The smell of Italian food immediately wafts into my nose as I enter.

"Andy! Welcome back!" Mario greets me in a thick accent. A stout, rotund man in his fifties, Mario is the head chef who has well-known soft spot for us Stereo Magazine employees. "What would you like to order today, bella? Today's special is gnocchi with pomodoro sauce, spring chicken with tomato relish and proscuttio pizza."

I smile at his unwavering enthusiasm for food. "It's okay, Mario. I'm waiting for some people. Can I have a table for five?"

"Sure, sure!"

As I sit down, I try to remember what I searched up on the band. There wasn't much about them on the Internet, even though they're considered a huge breakthrough in terms of the indie and alternative rock scene. Most of their songs were pretty good though. I'm personally a fan of mellow tunes and slower songs, but in spite of that, I found myself bobbing my head to the catchy guitar riffs and energetic percussion. Even better was the fact that they layered their vocals amazingly well, and the lyrics were more than decent.

I'm just about to leave for the bathroom when I hear Mario's usual loud greeting.

"Welcome to Mario's!"

His voice is boisterous, even from this small corner of the restaurant.

The four band members make their way over, and I immediately plaster on the smile that I reserve for guests and far-flung relatives during Christmas.

I get up from my seat. "Hi guys, I'm Andy Fulham from Stereo Magazine. It's really nice to meet you guys."

The shortest guy – he's about my height, which isn't short at all – flashes me a large grin. "I'm Mike. This here is Astro, Cain and Elliot."

I quickly glance over the four band members; they're taller than I expected.

Mike, the one who just spoke up, has hair an enviable shade of strawberry blond, pulled back in a ponytail like one of those surfer dudes from California, and it seems the grin on his face is a permanent one. He has long, slim fingers, though callused at the tips – guitarist fingers. The tallest, Cain, is long and lanky, built like a beanpole, a single drumstick spinning in his right hand. Although he has a round, clean-shaven baby face and bright blue eyes, the shaved head and tattoos sneaking up both his forearms make him look a little dangerous. Astro, the bassist, sports a mini-mohawk. He is stockier than the rest, built like a wrestler and with a poker face to match. Finally, my eyes land on the lead singer cum guitarist, Elliot. He's undeniably the most attractive out of the lot. Like Mike, his fingers are long and callused from hours of pressing on metal strings, but he is taller. He is leanly muscled, shoulders broad and limbs long, dark hair just a little too messy and light brown eyes oddly unreadable, with all the looks of a frontman. On his face is a slight smirk – somewhere between the realm of nonchalance and smugness – directed at me.

Altogether, they are far from the quintessential boy band. Indeed, dressed in plain t-shirts (though Mike's proudly proclaims 'Who The Fuck Are The Arctic Monkeys?'on it) and worn-out jeans, they look more the part of a bunch of struggling artists, hoping to catch a big break.

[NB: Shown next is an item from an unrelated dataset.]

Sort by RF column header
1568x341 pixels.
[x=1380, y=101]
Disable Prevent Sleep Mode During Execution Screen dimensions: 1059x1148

After a short pause, where it seemed like everyone was sizing each other up, the rest mumbled some greeting or another. I motion for them to take a seat.

Lucy, Mario's daughter and part-time waitress, approaches us, menu in hand. She's a pretty thing, fresh out of high school and earning her keep while waiting for college to start, all thick hair and voluptuous curves.

Her eyes brighten up as she spots the four admittedly attractive men seated at the table and she winks at me, to which I raise my brows. At this, she laughs and thankfully, begins her usual spiel.

"Hey Andy and company, what would you guys like to have? Today's specials are homemade sweet potato gnocchi with vegetables in freshly made pomodoro sauce, a whole spring chicken roasted to perfection served with crispy wedges and tomato relish, and wood-fired thin-crust pizza with imported proscuttio ham, topped with pine nuts and arugula."

Lucy's always had a penchant for describing food in such a way that it makes your mouth water. I've been trying to convince her to pursue a career in food writing, but she refuses to budge, clinging on desperately to the law school dream.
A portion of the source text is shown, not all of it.